Fault tolerant hard disk setup with 6 disks
Whether you are storing Exchange database files on a server or on an advanced storage solution such as a SAN, you can apply the partitioning recommendations presented in this section. In addition, you should incorporate technologies such as disk mirroring (RAID-1) and disk striping with parity (RAID-5 or RAID-6, depending on the type of data that is being stored).
For more information about Exchange 2003 transaction log files, databases, and storage groups, see "Understanding Exchange 2003 Database Technology" in the Exchange Server 2003 Disaster Recovery Planning Guide.
Storing Exchange Data
This section provides information to help you properly configure the location and RAID levels for the following types of Exchange data:
Database files (.edb and .stm files)
Transaction log files
SMTP Queue directory data
Content indexing files
An Exchange database consists of a rich-text .edb file and a Multipurpose Internet Mail Extensions (MIME) content .stm file.
The .edb file stores the following items:
All of the MAPI messages
Tables used by the Store.exe process to locate all messages
Checksums of both the .edb and .stm files
Pointers to the data in the .stm file
The .stm file contains messages that are transmitted with their native Internet content. Because access to these files is generally random, they can be placed on the same disk.
By default, Exchange stores database files in the following folder:
This folder exists in the same partition on which you install Exchange 2003.
Database File Considerations
As you plan your storage solution for these files, implement a solution that ensures reliability. RAID-0 is not a recommended option. After reliability, your storage solution is based on a choice between optimizing performance (RAID-1) and optimizing capacity (RAID-5). If possible, use RAID-1 (or RAID-0+1) for these files.
You can store public folders on a RAID-5 array because data in public folders is usually written once and read many times. RAID-5 provides improved read performance.
Transaction Log Files
The most important aspect of a storage group is its transaction logs. Even if you use only the default First Storage Group, you need to consider your transaction log configuration to be sure that you can recover data if the stores are damaged.
In standard Exchange transaction logging, each store transaction (such as creating or modifying a message) in a storage group is written to a log file and then to the Exchange store. All of the stores in a storage group share a single set of transaction logs. The logging process ensures that records of transactions exist if a store is damaged between backups. In many cases, recovering a damaged store means restoring the store from a backup, replaying any backed up log files, and then replaying the most recent log files to recover transactions that were made after the last backup.
If a disaster occurs, and you must rebuild a server, you use the latest transaction log files to recover your databases. If you have access to the latest backup and the transaction log files since the backup, you can recover all of your data. However, if you lose any of the transaction log files, the data that was not committed to the database since the last backup is permanently lost.

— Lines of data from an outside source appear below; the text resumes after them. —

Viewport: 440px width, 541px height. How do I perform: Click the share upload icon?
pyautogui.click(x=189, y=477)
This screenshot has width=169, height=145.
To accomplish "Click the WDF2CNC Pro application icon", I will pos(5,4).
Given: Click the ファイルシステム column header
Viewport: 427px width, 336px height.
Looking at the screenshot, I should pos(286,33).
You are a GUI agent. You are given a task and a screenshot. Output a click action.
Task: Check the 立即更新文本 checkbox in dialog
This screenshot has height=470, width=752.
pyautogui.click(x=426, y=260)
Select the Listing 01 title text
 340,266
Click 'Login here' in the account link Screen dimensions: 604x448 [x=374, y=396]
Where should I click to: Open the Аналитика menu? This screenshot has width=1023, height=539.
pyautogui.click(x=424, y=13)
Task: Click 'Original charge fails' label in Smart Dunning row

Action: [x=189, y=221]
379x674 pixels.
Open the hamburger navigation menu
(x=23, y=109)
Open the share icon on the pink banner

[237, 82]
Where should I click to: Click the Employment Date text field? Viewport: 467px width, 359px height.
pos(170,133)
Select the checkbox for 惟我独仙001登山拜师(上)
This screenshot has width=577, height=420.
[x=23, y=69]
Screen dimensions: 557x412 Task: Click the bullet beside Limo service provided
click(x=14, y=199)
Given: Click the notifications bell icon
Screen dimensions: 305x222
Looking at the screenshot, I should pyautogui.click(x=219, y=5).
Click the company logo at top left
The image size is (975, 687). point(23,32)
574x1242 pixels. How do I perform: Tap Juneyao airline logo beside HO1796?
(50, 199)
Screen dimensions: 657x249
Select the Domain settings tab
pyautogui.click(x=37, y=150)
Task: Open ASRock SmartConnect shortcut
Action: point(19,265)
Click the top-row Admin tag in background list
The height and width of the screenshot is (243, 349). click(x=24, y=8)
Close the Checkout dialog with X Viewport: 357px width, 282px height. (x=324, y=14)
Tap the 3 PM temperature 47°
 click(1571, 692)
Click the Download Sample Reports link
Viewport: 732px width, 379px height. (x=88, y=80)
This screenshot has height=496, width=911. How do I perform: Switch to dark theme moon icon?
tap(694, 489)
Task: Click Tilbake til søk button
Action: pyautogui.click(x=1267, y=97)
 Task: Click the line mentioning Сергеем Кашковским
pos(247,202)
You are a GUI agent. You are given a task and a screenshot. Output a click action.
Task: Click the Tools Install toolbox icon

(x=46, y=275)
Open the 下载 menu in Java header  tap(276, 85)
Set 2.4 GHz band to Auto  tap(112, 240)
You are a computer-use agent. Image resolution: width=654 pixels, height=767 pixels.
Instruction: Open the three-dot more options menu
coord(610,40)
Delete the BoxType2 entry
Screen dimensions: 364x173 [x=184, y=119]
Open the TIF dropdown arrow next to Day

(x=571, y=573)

For detailed information about how transaction logs function, see "Understanding Exchange 2003 Database Technology" in the Exchange Server 2003 Disaster Recovery Planning Guide.
By default, Exchange stores transaction log files in the following folder:
This folder exists in the same partition on which you install Exchange 2003.
Transaction Log File Considerations
As you plan the location of your Exchange transaction log files, consider the following:
You can significantly improve the performance and fault tolerance of Exchange servers by placing each set of transaction log files on a separate drive.
Because each storage group has its own set of transaction log files, the number of dedicated transaction log drives for your server should equal the number of planned storage groups. With a SAN solution, you can select a product to easily partition the virtualized space into separate virtual drives for storage groups and transaction log files.
In addition, because transaction log files are critical to the operation of a server, you should protect the drives against failure, ideally by hardware mirroring using RAID. A RAID-0+1 configuration (in which data is mirrored and then striped) is recommended.
Distribute the database drives across many Small Computer System Interface (SCSI) channels or controllers, but configure them as a single logical drive to minimize SCSI bus saturation.
An example disk configuration is as follows:
C:\ System and boot (mirror set)
D:\ Page file
E:\ Transaction log files for storage group 1 (mirror set)
F:\ Transaction log files for storage group 2 (mirror set)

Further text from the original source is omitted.